After numerous cycles of validating product-market fit and the early innings of building a team, the real fun begins as a business continues to invest in a complex sales machine firing on all cylinders. In this case, quotas and rep profiles are well-defined, and each acquired dollar can be carefully attributed to a sign-up and future sales opportunity. This phase is more targeted than the previous “craftsman-style” sales team in other phases. Generally, around this time, sales teams need a list of leads and sales collateral generated by marketing to get potential customers over the hump and purchase a product their developers love. Alyson joined Twilio during this phase of the company, where she saw a reasonably sophisticated sales organization, divided not only by product lines but also across account sizes and geographies.
Below, Alyson provides an example of Twilio’s sales structure divided into SMB, Mid-Market, Enterprise, and Strategic account groups and how they are divided into four geographies including Latin America, North America, EMEA, and APAC.
“This large, sophisticated example of a sales organization from a public company like Twilio may not seem relevant for earlier stage companies. However, it illustrates how sales organizations can grow methodically even for the fastest-growing startups. Each division starts small as a single silo that continues to divide and expand into teams of SDRs, AEs, and CSMs as the need to address each segment and geography remains cost-effective.”
In tandem with developing a company’s enterprise sales strategy, Alyson recommends investing in some essential resources and downstream efforts, including:
- Pricing strategy: Establish a strong quote-to-cash system that can translate multiple inputs around usage, seats, etc. into a scalable pricing model.
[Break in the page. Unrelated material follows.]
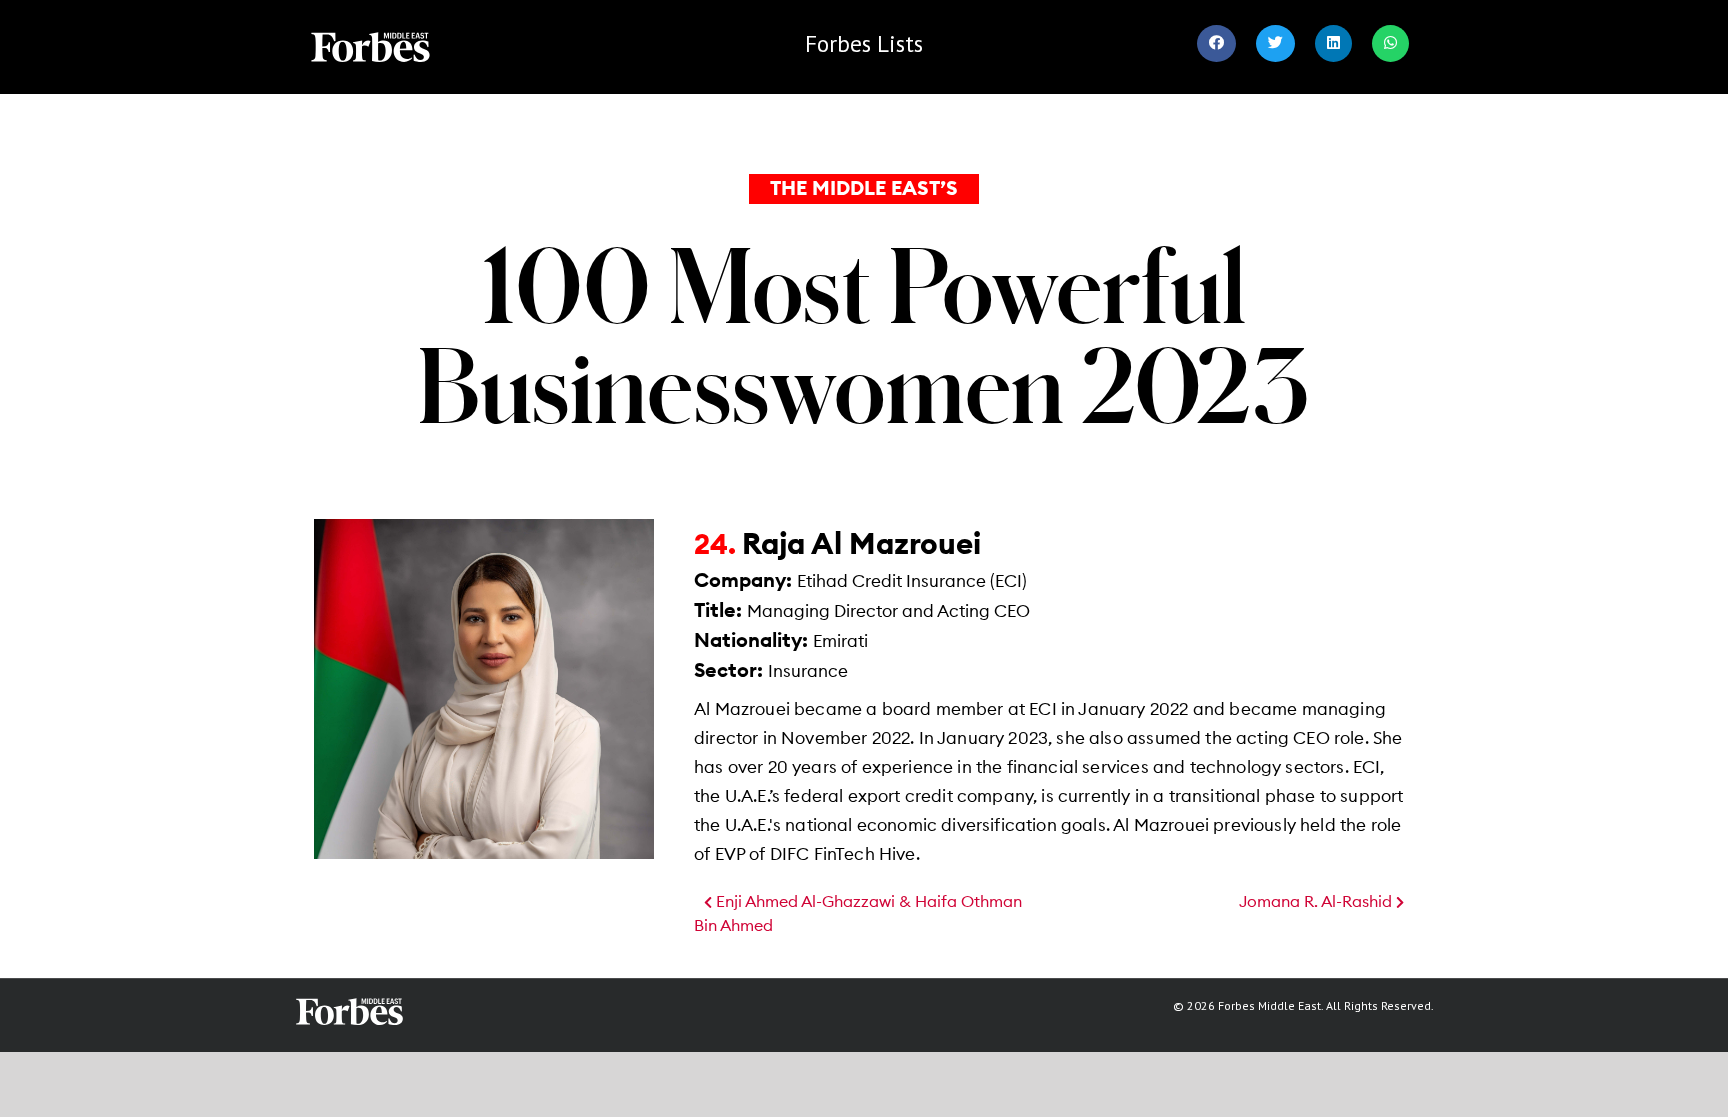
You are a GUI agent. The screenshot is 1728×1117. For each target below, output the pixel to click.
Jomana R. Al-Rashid (1317, 902)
- Sales operations: Work with a strong sales operations partner who can dig into the data on both self-serve and enterprise sides to drive an informed sales strategy and pick out best practices across the organization.
- Legal: Resource a deal desk that can manage complex service agreements with enterprises that ensure proper scope of services, payment terms, and other clauses that are essential, but often bogs a team down in what are already lengthy sales processes.
Typically these resources are built into later-stage companies, but these organizations could also play a critical role in building repeatable sales processes for a founder-led business growing into a multi-faced organization.
Throughout every stage of growth, focusing on developer experience takes priority above all else. Being a developer-first company means that the internal processes, systems, and language, including the sales effort, must adapt to the end-users’ needs.
“Prioritizing developer experience (DX) starts with a phenomenal product. A product with great DX grows from the bottoms-up and can be repackaged and repriced to appeal to developers and the entire line of business leaders. By doing this, Twilio, for example, is offering not just a texting solution, but a communications platform that can reach any customer whether in technology, healthcare, retail, or any industry.”
At Bessemer, we’re seeing a new class of developer platforms with slight variations on these go-to-market models. Some take the freemium approach to $50 million in ARR. Others go after the enterprise earlier and faster, as the Fortune 500 becomes more software-centric.
Finding the right GTM strategy for a developer-centric platform depends on experimentation, Alyson explains: “Don’t be afraid of trying something, launching something, scaling it back, and then trying something else. Failing fast in this ecosystem is really important.”